То скорее был не эпизод, а эпизодишко. «Подфартило» Яне, чему она не слишком удивилась. А чему ей было удивляться: давеча сама же чуть ли не накаркала, что после затяжного, почти беспрецедентного затишья с вызовами нужно ждать завала. И что Алиса при первой же оказии постарается ей крепко насолить, тоже можно было догадаться. Ну и невезение, конечно; не везет так не везет, даром что по мелочи, а сложилось именно по мелочи.
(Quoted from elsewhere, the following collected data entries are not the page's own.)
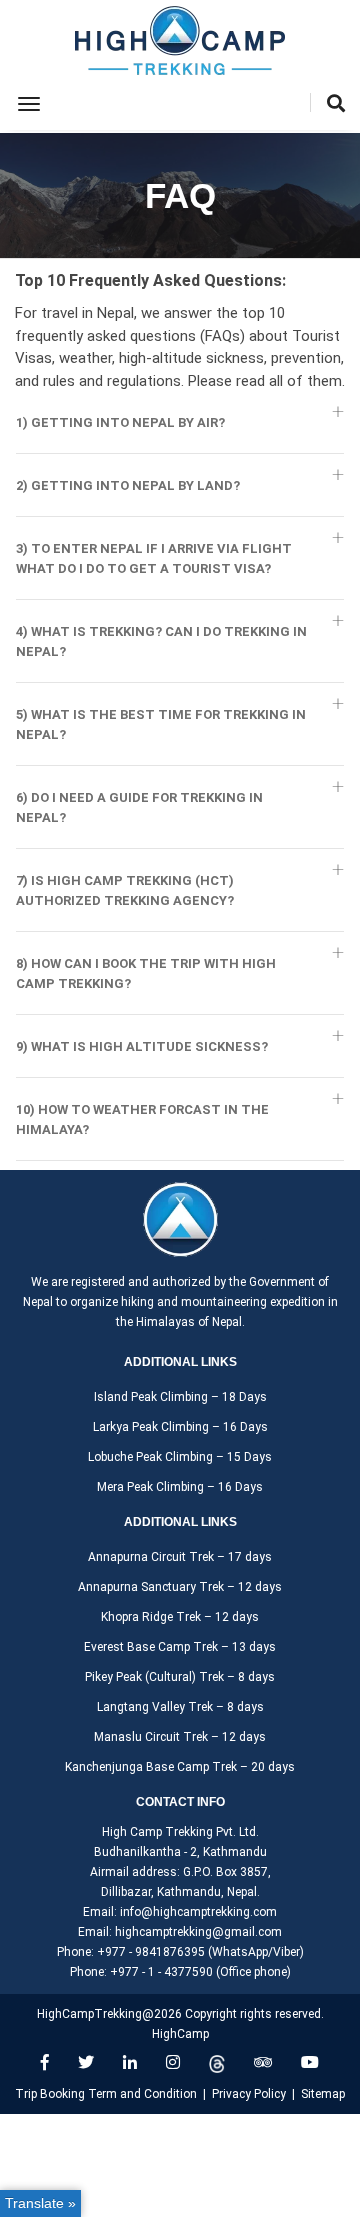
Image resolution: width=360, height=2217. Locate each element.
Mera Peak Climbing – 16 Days (180, 1487)
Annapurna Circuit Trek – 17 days (180, 1557)
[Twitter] (86, 2062)
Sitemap (323, 2094)
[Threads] (217, 2062)
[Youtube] (310, 2062)
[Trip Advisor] (263, 2062)
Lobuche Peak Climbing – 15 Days (180, 1457)
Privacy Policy (249, 2094)
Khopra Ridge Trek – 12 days (180, 1617)
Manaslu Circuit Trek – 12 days (180, 1737)
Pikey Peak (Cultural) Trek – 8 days (180, 1677)
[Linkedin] (130, 2062)
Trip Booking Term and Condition (106, 2094)
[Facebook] (45, 2062)
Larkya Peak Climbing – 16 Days (180, 1427)
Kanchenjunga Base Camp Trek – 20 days (180, 1767)
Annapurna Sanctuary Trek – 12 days (180, 1587)
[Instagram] (173, 2062)
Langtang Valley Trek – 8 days (180, 1707)
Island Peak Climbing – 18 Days (180, 1397)
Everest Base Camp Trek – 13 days (180, 1647)
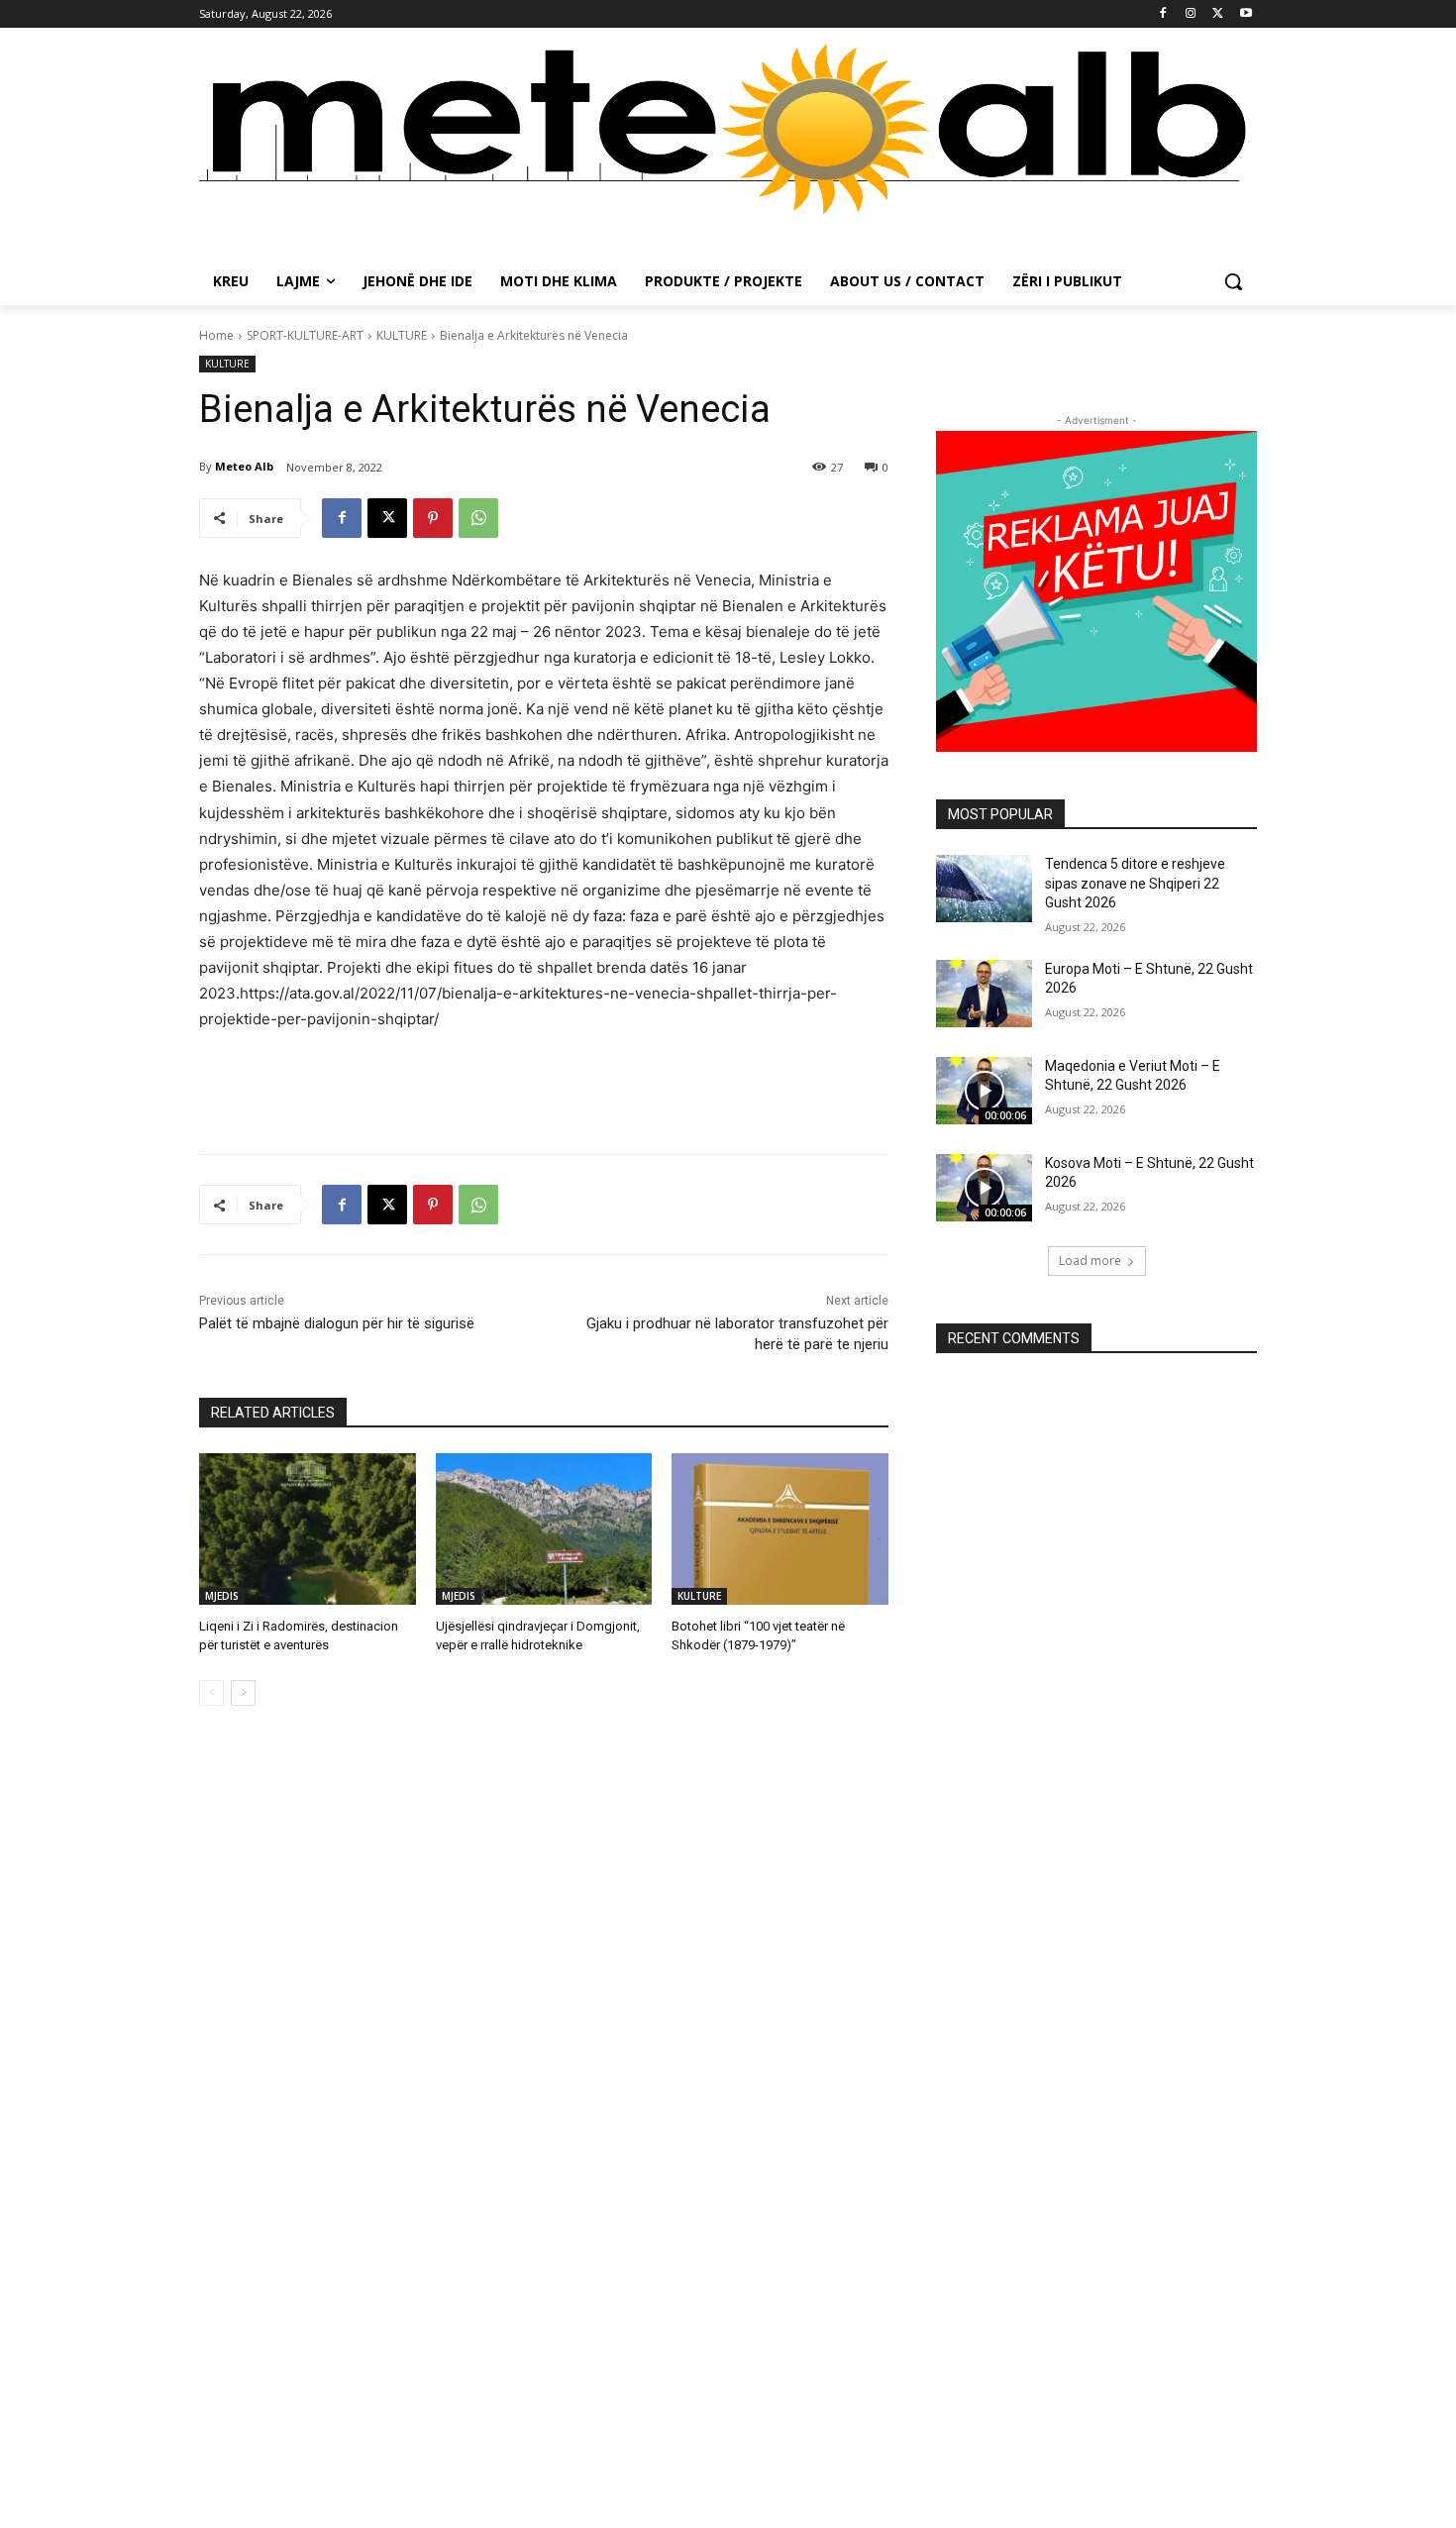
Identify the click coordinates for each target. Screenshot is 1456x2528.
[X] (1217, 14)
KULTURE (401, 335)
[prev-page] (211, 1693)
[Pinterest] (433, 518)
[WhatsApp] (478, 518)
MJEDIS (222, 1596)
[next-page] (243, 1693)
Стоило ей, как договорились, в полдвенадцатого ночи отпустить Калугина, начался аврал. Лившиц и Забелин в пять минут уехали, Яне оставалось только ждать, но не тут-то было.
— Машина 13–22, доктор Кейн, на вызов, — объявила Алиса Борисовна Цуцко, для пущего эффекта воспользовавшись громкоговорящей связью. — Повторяю, машина 13–22, «боли в сердце», доктор Кейн, поехали, — на всё отделение монотонно завела она. — Доктор Кейн, прошу вас не задерживать, вызов срочный, больному плохо с сердцем. Повторяю, машина 13–22…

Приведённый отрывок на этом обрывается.